* **Directions**
How many lines of the entries contain the word "View"? Reply with the number alone.

----

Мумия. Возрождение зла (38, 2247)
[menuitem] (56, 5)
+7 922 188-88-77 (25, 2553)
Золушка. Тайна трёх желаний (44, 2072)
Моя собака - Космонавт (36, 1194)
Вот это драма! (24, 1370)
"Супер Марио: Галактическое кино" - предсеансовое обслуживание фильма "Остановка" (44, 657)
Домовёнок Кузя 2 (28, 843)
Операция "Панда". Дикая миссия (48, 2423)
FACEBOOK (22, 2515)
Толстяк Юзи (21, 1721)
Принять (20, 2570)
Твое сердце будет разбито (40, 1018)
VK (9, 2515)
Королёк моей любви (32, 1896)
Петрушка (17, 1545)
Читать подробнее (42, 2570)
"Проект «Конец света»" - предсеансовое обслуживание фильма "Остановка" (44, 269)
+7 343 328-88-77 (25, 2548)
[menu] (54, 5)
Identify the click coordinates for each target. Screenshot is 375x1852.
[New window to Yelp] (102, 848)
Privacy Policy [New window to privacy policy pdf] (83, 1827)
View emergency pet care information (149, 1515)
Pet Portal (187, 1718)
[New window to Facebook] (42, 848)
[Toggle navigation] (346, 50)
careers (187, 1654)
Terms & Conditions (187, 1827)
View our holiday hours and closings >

----

* **Answer to this task**
2